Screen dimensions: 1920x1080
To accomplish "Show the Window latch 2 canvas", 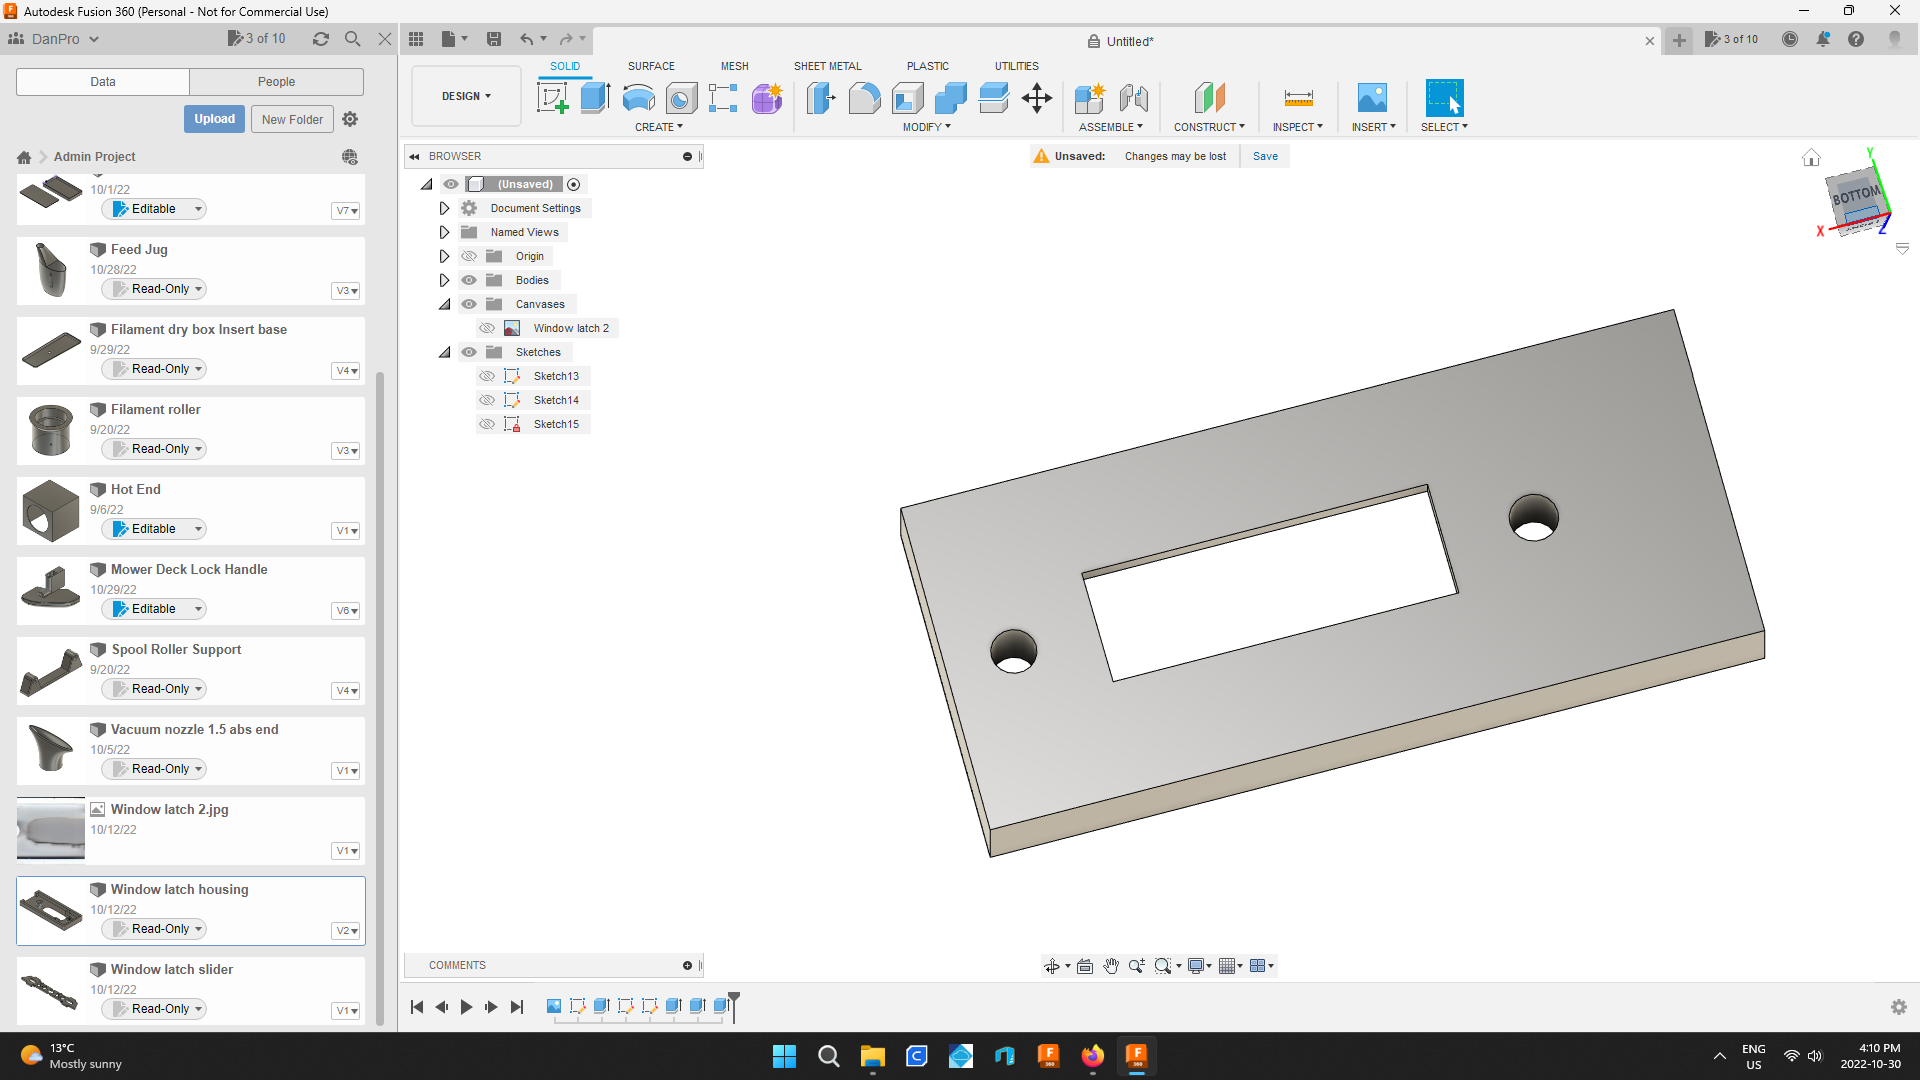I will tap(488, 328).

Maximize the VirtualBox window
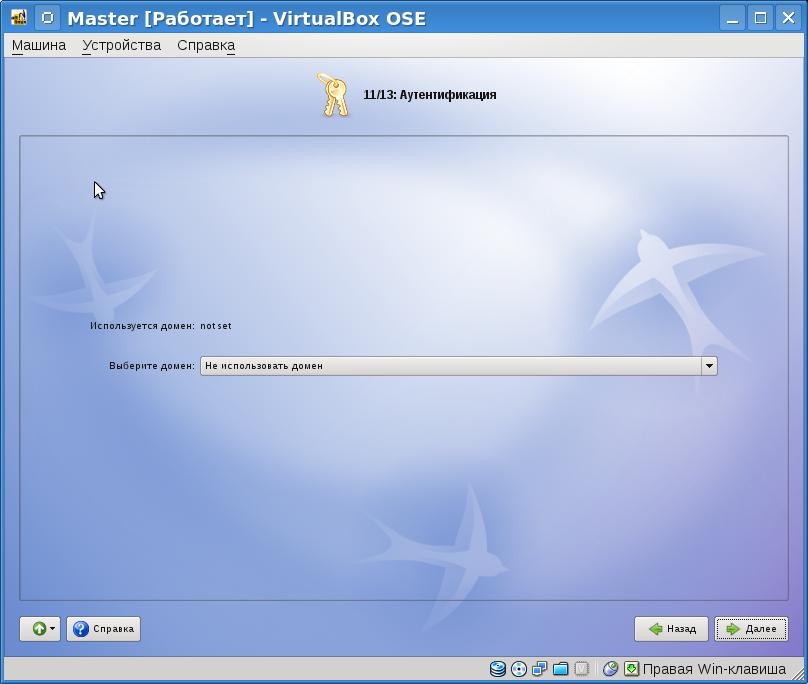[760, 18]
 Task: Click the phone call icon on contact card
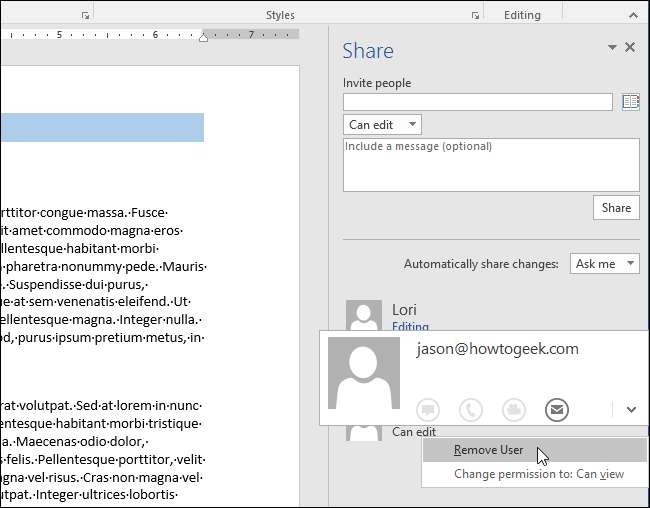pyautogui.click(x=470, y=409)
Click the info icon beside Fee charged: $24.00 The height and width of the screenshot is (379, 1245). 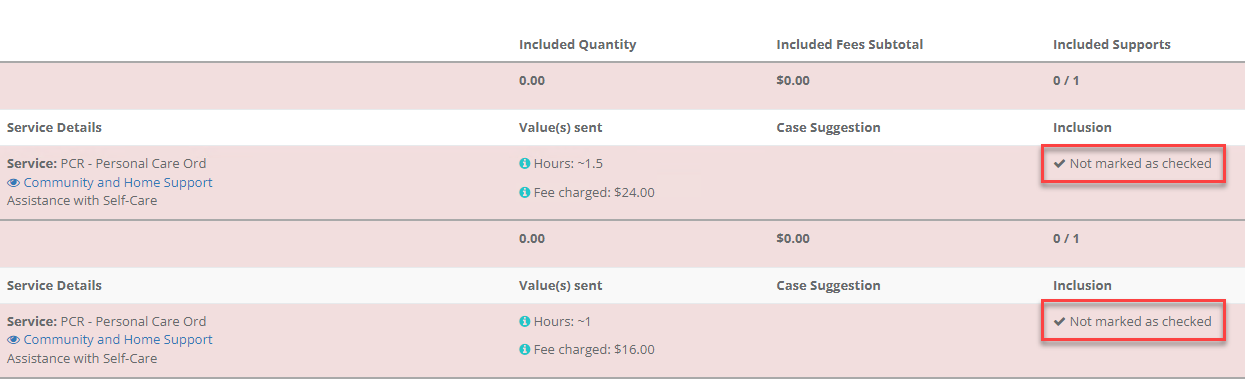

- - - -

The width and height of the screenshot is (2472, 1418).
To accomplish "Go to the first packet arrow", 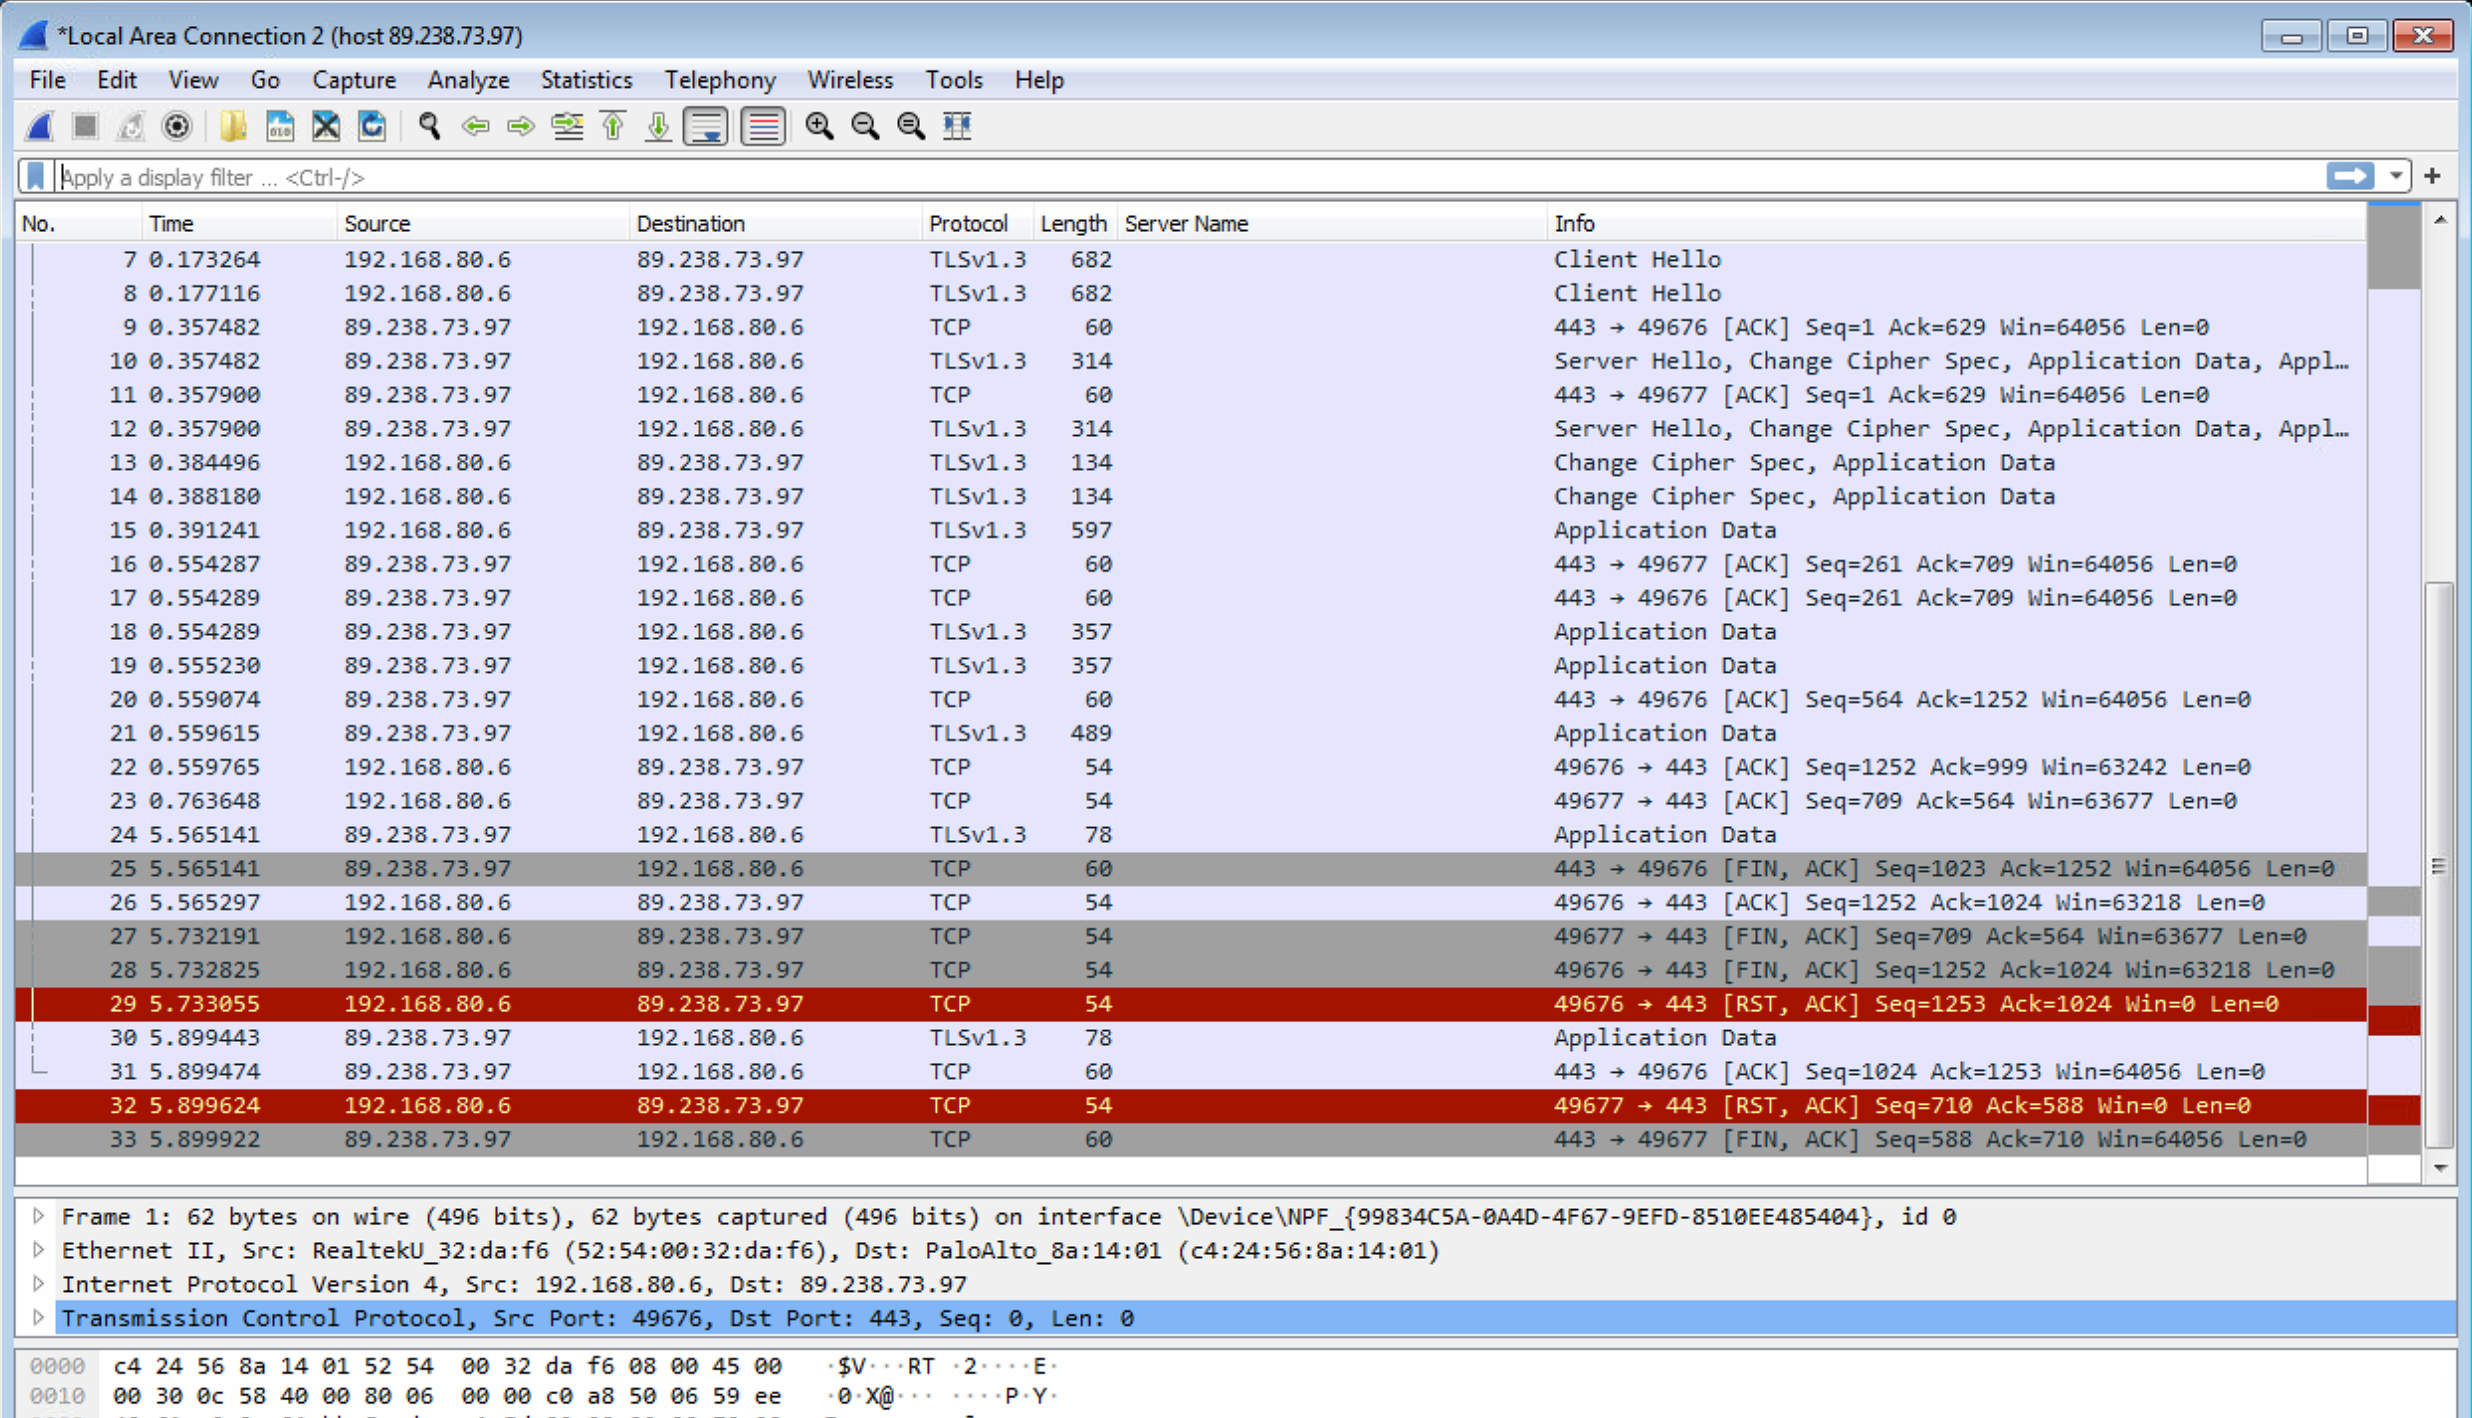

- - - -

Written request. Reproduce the part of the entries that opens with the line containing "Maximize the VirtualBox window" and closes with the line containing "Click the info", leaving the pictures out of your answer.

Full response.
Maximize the VirtualBox window
[760, 18]
 Task: Click the phone call icon on contact card
pyautogui.click(x=470, y=409)
Click the info icon beside Fee charged: $24.00 The height and width of the screenshot is (379, 1245). 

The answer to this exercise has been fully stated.